その後、江戸時代中期ごろから、カツオだしを使ったつゆが普及しました。うま味が飛躍的に向上したことで、残ったつゆをそば湯で割る「そば湯割り」が庶民の間で爆発的に広まりました。かつて京都ではみそベースの「垂れみそ」で食べていたため、今の私たちが楽しむようなそば湯のスタイルは、まさに「江戸の食文化」が生んだ粋な発明だったのです。
そばは、タンパク質や炭水化物、脂質、ミネラル、ビタミンといった五大栄養素をバランスよく含む希少な食材です。特に血管を丈夫にする成分のルチンも含まれています。ただし、こうした栄養成分の多くは、ゆでる過程で湯の中に流れ出てしまいます。
つまり、そば湯を飲まないということは、そばの栄養の半分を捨ててしまうようなものなのです。そば湯を最後の一滴まで楽しむことは、栄養を残さず体に取り入れる、理にかなった健康法といえます。
唯一そばに欠けているビタミンCを、薬味のネギや大根おろしで補うというのも、先人の驚くべき知恵といえるでしょう。
■つゆは濃さを調整、食後の余韻感じる
そば湯は、基本的には残ったつゆに注いで楽しむのが一般的です。好みの濃さに調整することが大切で、つゆは少しずつ加えるとよいでしょう。塩分を取り過ぎないよう、やや薄めにするくらいが望ましいです。
また、最初にそば湯だけを味わい、そば本来の香りや甘み、とろみを感じてから、つゆを加える楽しみ方もあります。最近では、そば粉を加えて作る濃いそば湯もあり、とろみが増してポタージュのような味わいになります。家庭でも、そば粉を水でよく溶いてから煮立てれば再現できます。
お好みで、わさびやしょうが、七味唐辛子などを少量加えると、“味変”して飽きにくくなります【イラスト左上参照】。後味をさっぱりしたいときは、ゆずやすだちを加えてもよいでしょう。
そば湯は本来、食後にゆっくり味わうものです。そばを食べた後に、その余韻を感じながら、食事や時間を振り返るひとときを楽しむ--それがそば湯の大きな魅力といえます。
■「二八」は親しまれる黄金比。

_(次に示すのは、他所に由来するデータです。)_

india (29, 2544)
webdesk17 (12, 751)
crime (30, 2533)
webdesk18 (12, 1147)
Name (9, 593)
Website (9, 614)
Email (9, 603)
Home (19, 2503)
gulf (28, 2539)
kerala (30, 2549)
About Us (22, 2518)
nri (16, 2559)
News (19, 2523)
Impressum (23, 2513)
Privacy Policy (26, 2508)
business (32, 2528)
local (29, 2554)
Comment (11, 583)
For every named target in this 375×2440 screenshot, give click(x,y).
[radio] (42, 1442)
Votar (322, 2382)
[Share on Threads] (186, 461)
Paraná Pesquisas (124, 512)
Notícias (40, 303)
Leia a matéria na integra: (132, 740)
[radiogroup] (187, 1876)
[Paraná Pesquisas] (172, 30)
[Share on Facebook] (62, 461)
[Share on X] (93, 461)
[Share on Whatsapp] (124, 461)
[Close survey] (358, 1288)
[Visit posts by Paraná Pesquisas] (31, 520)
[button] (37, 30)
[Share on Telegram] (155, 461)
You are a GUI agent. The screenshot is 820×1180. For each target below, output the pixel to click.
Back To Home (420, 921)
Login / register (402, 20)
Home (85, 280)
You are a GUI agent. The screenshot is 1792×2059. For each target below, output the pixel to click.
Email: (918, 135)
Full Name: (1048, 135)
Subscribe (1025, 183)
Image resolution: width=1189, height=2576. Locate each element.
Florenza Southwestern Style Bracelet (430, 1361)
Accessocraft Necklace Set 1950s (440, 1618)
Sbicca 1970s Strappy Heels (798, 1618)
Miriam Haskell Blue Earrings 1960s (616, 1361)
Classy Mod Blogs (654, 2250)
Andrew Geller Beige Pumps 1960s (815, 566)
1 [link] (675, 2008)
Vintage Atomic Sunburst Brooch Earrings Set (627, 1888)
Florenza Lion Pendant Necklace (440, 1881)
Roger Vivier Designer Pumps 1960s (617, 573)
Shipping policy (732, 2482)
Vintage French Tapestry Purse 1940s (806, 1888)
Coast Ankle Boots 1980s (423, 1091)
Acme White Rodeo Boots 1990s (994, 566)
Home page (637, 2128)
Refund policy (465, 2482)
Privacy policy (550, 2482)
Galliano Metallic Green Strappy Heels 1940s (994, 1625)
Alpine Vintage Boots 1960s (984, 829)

冷水で締めてコシある麺に
自宅でおいしくそばをゆで、そば湯を楽しむこつを紹介します。
まずそば粉とつなぎの小麦粉の関係で見ると、そばのおいしさは香りに大きく左右されるため、そば粉の割合が高いほど風味がよいといえます。乾麺や生麺を選ぶ際は、原材料表示を確認し、そば粉が先に記載されているものを選ぶのがポイントです。表示は多い順に書かれているため、そば粉が多いかどうかの目安になります。
一般に「十割そば(そば粉100%)」や「二八そば(そば粉80%・小麦粉20%)」は、そば粉の割合が高い分類に入ります。二八そばは、職人の間で長く親しまれてきたバランスで、いわば黄金比とされています。
乾麺は表示されているゆで時間を参考に、生麺は商品によって異なるため、秒数を確認するのが基本です。お湯はできるだけ多い方がよいですが、その分、そば湯の味は薄くなります。
ゆで方は、まずたっぷりの水をしっかり沸騰させてから麺を入れます【イラスト参照】。麺はパラパラとほぐしながら入れることが大切で、くっつかないようにします。ゆで上がったら流水で洗い、ぬめりを取ります。その後、冷たい水や氷水で締めると、コシのある麺に仕上がります。温かいそばで食べる場合も、軽く洗うことで食感がよくなります。
また乾麺は一度、水に浸してからゆでると硬さが抜け、生麺に近い食感になります。